*** Opening Data for analysis ***
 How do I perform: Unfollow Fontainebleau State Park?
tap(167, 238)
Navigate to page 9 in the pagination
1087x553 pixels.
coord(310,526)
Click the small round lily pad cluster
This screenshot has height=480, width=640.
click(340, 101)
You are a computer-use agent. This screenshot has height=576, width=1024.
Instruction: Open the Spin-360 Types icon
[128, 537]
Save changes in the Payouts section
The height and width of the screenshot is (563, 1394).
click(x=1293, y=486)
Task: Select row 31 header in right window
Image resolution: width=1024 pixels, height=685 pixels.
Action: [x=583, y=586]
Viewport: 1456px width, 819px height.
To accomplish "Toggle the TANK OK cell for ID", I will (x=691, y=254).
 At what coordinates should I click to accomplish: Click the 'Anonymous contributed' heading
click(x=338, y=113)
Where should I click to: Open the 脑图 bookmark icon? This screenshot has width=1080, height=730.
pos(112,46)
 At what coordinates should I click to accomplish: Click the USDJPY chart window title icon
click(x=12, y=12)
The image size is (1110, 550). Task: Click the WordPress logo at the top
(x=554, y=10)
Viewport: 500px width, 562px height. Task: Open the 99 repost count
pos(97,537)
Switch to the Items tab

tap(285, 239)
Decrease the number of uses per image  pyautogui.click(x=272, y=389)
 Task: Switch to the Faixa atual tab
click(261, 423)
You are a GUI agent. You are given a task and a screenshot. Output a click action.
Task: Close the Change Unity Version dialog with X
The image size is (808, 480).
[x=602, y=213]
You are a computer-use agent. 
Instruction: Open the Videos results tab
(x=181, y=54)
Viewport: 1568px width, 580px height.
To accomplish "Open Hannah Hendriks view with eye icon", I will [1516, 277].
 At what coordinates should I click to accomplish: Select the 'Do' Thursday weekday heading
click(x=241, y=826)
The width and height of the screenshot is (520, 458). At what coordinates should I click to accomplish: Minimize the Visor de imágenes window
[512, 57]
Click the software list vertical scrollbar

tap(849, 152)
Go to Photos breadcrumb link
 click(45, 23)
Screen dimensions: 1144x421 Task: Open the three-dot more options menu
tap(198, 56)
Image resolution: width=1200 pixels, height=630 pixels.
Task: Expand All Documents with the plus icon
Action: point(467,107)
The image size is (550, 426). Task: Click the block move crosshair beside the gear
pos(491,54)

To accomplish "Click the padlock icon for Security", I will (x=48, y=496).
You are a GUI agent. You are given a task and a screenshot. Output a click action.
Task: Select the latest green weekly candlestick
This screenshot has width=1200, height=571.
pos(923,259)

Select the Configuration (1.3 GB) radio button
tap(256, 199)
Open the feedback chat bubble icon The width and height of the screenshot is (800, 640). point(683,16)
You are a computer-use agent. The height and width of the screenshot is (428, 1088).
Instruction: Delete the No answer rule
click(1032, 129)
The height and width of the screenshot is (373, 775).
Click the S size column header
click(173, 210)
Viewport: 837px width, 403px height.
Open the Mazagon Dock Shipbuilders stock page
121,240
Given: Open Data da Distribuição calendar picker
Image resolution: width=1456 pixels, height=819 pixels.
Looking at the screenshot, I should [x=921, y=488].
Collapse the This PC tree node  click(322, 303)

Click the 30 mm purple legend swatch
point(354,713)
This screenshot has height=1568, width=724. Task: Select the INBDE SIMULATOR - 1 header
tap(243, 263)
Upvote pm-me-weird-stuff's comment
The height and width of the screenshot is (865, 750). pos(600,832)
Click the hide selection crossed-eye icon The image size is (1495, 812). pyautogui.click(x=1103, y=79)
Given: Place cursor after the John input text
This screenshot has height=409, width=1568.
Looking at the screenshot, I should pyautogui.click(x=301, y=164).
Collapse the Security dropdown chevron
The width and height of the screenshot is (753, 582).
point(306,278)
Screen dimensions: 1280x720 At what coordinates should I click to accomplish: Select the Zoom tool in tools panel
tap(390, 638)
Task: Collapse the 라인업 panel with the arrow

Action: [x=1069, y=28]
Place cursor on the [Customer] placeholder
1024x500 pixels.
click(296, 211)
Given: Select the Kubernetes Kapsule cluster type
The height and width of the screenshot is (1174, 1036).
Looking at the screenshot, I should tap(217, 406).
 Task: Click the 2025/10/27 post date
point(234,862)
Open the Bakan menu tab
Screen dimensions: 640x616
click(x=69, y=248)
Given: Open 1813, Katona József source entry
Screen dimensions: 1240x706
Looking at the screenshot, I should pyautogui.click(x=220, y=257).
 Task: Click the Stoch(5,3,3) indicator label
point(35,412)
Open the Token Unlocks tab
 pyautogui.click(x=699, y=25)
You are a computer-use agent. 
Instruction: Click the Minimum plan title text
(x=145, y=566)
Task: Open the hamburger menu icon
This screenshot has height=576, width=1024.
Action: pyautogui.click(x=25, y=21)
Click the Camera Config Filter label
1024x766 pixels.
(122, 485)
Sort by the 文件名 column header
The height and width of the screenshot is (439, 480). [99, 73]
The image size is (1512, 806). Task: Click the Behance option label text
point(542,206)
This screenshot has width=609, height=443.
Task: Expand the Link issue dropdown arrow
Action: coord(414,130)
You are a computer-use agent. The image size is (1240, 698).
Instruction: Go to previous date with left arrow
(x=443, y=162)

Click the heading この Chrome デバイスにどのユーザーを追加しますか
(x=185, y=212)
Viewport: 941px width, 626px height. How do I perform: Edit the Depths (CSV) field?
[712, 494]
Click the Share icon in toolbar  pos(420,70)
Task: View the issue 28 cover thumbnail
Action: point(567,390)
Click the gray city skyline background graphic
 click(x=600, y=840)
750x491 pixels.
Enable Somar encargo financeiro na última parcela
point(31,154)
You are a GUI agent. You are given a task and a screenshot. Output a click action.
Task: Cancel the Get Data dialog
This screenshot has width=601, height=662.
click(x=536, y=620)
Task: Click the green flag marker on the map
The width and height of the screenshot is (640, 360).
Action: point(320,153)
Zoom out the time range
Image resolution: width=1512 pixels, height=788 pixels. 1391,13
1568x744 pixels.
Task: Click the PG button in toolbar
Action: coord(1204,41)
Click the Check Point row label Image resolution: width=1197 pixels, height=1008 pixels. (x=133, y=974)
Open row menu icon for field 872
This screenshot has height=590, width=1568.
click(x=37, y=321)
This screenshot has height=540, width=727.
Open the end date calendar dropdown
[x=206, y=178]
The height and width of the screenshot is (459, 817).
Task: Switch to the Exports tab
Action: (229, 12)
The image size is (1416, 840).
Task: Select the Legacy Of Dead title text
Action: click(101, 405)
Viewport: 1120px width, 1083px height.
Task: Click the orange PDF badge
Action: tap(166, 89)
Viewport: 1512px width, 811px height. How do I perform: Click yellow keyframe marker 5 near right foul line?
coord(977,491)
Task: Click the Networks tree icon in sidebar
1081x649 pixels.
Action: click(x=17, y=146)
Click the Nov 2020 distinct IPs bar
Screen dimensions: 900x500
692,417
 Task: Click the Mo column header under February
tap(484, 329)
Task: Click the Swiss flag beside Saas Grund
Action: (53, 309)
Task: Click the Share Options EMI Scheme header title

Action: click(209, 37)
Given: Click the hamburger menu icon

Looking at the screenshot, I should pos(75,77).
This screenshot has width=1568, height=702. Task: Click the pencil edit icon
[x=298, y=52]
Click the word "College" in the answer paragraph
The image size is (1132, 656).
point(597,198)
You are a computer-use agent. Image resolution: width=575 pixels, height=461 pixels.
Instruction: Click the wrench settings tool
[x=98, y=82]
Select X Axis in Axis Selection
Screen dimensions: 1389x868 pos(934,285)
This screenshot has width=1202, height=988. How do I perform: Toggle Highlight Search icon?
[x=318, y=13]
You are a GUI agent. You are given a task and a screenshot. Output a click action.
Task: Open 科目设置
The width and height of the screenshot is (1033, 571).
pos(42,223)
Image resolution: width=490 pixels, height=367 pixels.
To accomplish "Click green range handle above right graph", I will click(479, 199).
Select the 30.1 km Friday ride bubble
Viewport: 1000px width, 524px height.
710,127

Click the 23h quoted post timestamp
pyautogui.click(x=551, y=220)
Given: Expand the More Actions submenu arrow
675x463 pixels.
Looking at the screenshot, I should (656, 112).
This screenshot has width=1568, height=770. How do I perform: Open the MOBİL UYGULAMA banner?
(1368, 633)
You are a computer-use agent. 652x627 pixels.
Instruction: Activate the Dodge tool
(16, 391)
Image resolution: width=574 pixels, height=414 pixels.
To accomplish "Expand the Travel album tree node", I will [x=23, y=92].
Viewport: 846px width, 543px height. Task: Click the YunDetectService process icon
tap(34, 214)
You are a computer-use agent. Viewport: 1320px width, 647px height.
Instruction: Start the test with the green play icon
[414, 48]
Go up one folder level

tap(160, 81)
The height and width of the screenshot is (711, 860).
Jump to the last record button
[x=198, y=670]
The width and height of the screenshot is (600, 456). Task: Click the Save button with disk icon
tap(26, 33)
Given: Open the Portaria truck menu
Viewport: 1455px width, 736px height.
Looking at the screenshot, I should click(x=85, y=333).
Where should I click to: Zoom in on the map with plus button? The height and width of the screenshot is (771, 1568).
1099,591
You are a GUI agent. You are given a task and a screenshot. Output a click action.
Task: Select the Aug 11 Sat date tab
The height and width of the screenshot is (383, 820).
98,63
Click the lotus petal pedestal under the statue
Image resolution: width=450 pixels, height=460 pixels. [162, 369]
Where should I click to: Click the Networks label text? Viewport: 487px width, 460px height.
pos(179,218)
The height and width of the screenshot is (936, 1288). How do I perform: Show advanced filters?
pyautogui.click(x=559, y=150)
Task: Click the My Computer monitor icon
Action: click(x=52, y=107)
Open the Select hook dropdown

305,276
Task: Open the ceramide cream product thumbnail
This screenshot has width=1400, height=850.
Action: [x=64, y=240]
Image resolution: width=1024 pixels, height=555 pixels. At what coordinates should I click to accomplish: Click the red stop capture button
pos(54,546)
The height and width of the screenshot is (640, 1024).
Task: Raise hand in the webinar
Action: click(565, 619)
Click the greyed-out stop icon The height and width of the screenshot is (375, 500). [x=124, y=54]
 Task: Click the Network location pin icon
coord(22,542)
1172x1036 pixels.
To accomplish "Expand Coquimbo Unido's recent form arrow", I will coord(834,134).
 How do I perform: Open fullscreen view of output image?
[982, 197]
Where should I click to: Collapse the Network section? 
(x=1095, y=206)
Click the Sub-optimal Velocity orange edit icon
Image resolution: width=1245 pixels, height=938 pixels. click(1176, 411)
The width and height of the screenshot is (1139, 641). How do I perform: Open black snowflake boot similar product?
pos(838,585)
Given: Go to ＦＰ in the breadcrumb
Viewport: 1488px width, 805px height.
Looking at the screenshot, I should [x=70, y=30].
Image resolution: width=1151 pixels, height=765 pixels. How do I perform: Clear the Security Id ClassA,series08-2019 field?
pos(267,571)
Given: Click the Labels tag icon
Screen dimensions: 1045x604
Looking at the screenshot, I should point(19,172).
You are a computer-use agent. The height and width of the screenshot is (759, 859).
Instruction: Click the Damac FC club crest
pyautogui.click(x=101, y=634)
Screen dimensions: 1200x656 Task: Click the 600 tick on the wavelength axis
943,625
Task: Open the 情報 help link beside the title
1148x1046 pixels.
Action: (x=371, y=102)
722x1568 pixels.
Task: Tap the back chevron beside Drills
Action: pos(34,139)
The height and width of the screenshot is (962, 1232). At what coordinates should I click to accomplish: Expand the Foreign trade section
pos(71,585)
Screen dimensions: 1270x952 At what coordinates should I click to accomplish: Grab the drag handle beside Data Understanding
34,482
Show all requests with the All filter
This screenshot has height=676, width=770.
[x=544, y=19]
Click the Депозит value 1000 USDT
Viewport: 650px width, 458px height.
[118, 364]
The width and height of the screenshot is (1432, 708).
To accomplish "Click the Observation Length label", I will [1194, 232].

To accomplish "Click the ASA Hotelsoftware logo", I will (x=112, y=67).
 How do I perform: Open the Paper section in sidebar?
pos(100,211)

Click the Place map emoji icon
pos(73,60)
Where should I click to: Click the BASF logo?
*** Closing Data for analysis ***
Among the lines above, tally those containing the string "will" and give only the result.

> Result of the exercise: 8